#pragma hd_warning_disable causes nvcc to generate incorrect code (cuda 9.1).

Hi all,

I ran into a problem trying to suppress a warning about calling a host function from a device function. I already submitted a bug, but thought I’d post here as well, since I spent a lot of time chasing this.

I’m writing some code that uses the Eigen library (Eigen). This library uses templates pretty heavily and it triggers spurious warnings about calling a host function from a host device function. And attempt to suppress this warning using

#pragma hd_warning_disable

causes nvcc to generate incorrect code.

An example is available here: GitHub - konstantin-azarov/nvcc-pragma-bug: Demonstration of nvcc bug with pragmas (the pragma is inserted here: nvcc-pragma-bug/Transform.h at eed4d35545a0662265dc1f2aa664cf84620c190c · konstantin-azarov/nvcc-pragma-bug · GitHub).

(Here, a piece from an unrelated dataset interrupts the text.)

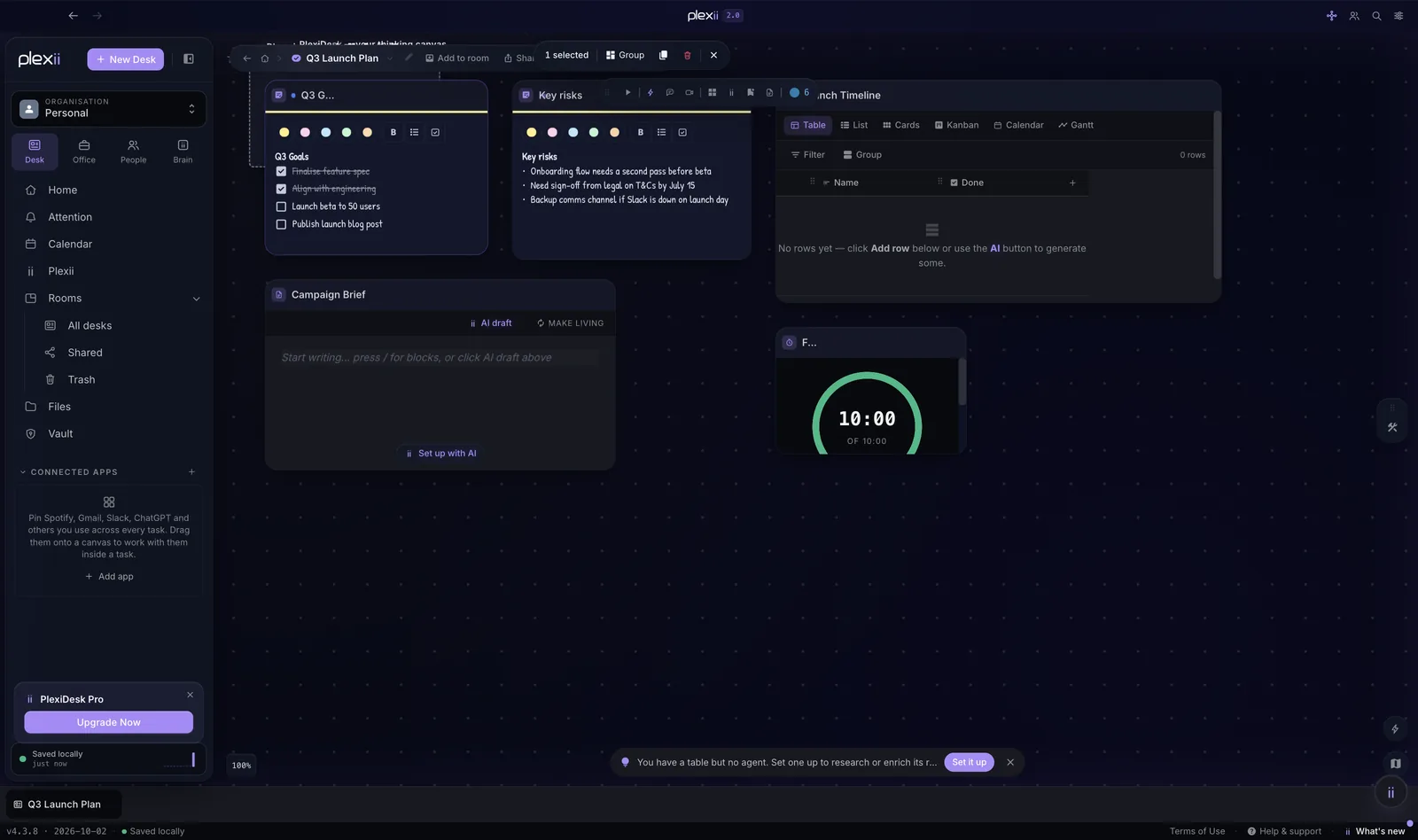This screenshot has width=1418, height=840.
Task: Collapse the Connected Apps section
Action: (x=23, y=472)
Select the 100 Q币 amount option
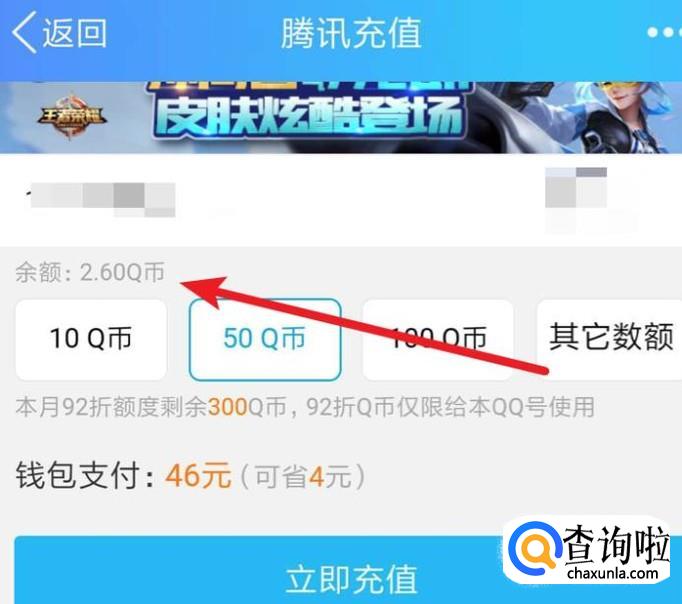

If this code is compiled without this pragma (as found in the repository, using build.sh), the SASS code looks as expected:

Fatbin elf code:
================
arch = sm_30
code version = [1,7]
producer = cuda
host = linux
compile_size = 64bit

	code for sm_30
		Function : _Z9TransformN5Eigen9TransformIfLi3ELi2ELi0EEENS_6MatrixIfLi3ELi1ELi0ELi3ELi1EEE
	.headerflags    @"EF_CUDA_SM30 EF_CUDA_PTX_SM(EF_CUDA_SM30)"
                                                                     /* 0x22823232028042b7 */
        /*0008*/                   MOV R1, c[0x0][0x44];             /* 0x2800400110005de4 */
        /*0010*/                   IADD32I R1, R1, -0x18;            /* 0x0bffffffa0105c02 */
        /*0018*/                   F2F.F64.F32 R2, c[0x0] [0x180];   /* 0x1000400601309c04 */
        /*0020*/                   LOP.OR R6, R1, c[0x0][0x24];      /* 0x6800400090119c43 */
        /*0028*/                   F2F.F64.F32 R8, c[0x0] [0x184];   /* 0x1000400611321c04 */
        /*0030*/                   F2F.F64.F32 R10, c[0x0] [0x188];  /* 0x1000400621329c04 */
        /*0038*/                   LOP32I.AND R12, R6, 0xffffff;     /* 0x3803fffffc631c02 */
                                                                     /* 0x22b2b042e042e047 */
        /*0048*/                   STL.64 [R12], R2;                 /* 0xc800000000c09ca5 */
        /*0050*/                   MOV32I R4, 0x0;                   /* 0x1800000000011de2 */
        /*0058*/                   STL.64 [R12+0x8], R8;             /* 0xc800000020c21ca5 */
        /*0060*/                   MOV32I R5, 0x0;                   /* 0x1800000000015de2 */
        /*0068*/                   STL.64 [R12+0x10], R10;           /* 0xc800000040c29ca5 */
        /*0070*/                   MOV R7, RZ;                       /* 0x28000000fc01dde4 */
        /*0078*/                   JCAL 0x0;                         /* 0x1000000000011c07 */
                                                                     /* 0x20000000000002e7 */
        /*0088*/                   EXIT;                             /* 0x8000000000001de7 */
        /*0090*/                   BRA 0x90;                         /* 0x4003ffffe0001de7 */
        /*0098*/                   NOP;                              /* 0x4000000000001de4 */
        /*00a0*/                   NOP;                              /* 0x4000000000001de4 */
        /*00a8*/                   NOP;                              /* 0x4000000000001de4 */
        /*00b0*/                   NOP;                              /* 0x4000000000001de4 */
        /*00b8*/                   NOP;                              /* 0x4000000000001de4 */
		..........................................................................................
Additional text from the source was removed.